Pump is continually running and I cleaned the filter before adding the 2nd round of LC last night. I'll probably clean it again soon and do another sweeping session.

When I am done with the SLAM I assume I allow the chl levels to dissipate naturally until it falls within the PoolMath Goal range?

Cheers and thanks for all the wisdom. My entire family sends their gratitude.
 
You are supposed to lower your pH before you do a SLAM. At this point, I'd ignore the pH since you can't measure it accurately at high FC anyway (the high FC directly affects the pH dye in a way that can make the pH seem higher than it is, though in your case it probably is high). So I'd wait until you are done with the SLAM before adjusting the pH (if needed). The pH should drop back down when the FC drops back down as the usage/consumption of chlorine is an acidic process.

With the water cloudy, keep filtering. If your filter is working, the cloudiness should clear up.
 
So, pH 7.4 isn't low enough to start the SLAM? Should I have lowered it even more?

I will ignore the pH for now. From reading the SLAM instructions it makes note that the pH test isn't reliable during the SLAM. That's why I inquired as to what I should do.

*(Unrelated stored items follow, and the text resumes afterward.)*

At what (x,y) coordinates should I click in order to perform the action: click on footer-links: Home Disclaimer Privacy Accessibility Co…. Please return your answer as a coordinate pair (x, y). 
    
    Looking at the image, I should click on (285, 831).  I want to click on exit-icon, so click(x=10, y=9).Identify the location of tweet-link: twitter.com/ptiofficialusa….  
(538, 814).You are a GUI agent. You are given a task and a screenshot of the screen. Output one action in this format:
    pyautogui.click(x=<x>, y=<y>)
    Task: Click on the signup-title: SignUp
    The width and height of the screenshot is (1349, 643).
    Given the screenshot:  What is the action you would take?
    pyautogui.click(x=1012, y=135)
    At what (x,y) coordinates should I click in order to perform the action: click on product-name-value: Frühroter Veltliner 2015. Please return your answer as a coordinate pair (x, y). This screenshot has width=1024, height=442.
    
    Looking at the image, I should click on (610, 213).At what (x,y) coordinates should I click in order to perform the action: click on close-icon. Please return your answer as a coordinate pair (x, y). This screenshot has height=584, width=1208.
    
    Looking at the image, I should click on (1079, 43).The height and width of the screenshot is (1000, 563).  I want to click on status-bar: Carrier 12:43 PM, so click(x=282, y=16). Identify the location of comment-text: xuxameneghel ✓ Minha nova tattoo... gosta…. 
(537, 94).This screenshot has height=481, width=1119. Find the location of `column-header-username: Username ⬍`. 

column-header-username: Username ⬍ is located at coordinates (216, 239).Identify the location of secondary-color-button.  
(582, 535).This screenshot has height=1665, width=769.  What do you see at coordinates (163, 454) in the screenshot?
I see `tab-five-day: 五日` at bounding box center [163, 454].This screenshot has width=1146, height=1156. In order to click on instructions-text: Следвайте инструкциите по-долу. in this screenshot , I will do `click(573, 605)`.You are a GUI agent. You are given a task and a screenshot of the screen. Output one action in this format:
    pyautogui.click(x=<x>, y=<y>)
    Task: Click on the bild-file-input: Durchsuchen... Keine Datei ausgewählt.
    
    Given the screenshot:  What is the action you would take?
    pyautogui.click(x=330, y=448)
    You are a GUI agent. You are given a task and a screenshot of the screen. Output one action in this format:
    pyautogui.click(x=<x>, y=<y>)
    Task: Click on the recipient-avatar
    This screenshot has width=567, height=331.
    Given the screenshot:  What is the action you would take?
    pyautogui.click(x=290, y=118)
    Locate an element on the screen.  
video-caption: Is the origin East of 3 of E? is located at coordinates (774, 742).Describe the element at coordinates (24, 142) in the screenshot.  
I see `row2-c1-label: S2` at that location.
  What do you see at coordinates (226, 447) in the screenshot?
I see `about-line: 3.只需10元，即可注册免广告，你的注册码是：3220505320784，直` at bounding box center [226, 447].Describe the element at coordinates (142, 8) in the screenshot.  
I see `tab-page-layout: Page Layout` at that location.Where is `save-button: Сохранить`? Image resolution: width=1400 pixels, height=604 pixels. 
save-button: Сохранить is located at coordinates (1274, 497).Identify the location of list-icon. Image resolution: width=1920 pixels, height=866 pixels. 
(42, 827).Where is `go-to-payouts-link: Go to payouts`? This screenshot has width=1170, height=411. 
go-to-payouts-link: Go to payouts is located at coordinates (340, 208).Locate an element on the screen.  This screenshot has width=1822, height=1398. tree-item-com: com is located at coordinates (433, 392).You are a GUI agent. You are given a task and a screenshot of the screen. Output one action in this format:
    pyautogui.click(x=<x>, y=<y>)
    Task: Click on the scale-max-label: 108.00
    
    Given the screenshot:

Thank you so much for the help.
 
You started with an FC of 4 ppm, CYA of 65 ppm, and pH of 7.4 and you did a SLAM that raised the FC to 26 ppm so you added 22 ppm FC. With the TA of 140 ppm, this chlorine addition would raise the pH to 8.14. If you had started with a pH of 7.2, the pH would have risen to 7.66. So what you did was not a serious problem, mostly because it was a normal SLAM. If you had added more chlorine either because the CYA were higher or you were doing a yellow/mustard algae SLAM, then the pH would have risen more.

The main issues with having the pH rise too much during a SLAM are the risks of metal staining and calcium carbonate scale. In your case with the higher TA, the saturation index started at +0.14 before the SLAM and would be at +0.88 during the SLAM. Though scaling is possible, it could just end up clouding the water which can make it difficult to know when to end the SLAM or may make it take longer to clear the water. If you had started out at 7.2, then the pH rise to 7.66 would have the saturation index be +0.44 which would be less likely to remain cloudy.

At this point just follow the normal SLAM instructions to completion, but if you seem to get "stuck" with cloudy water that isn't clearing then you can add some acid to lower the pH to see if it helps. At least with your cartridge filter, it's more likely for you to be able to clear up cloudy water (with very small particles) than if you had a sand filter (unless you used DE with it).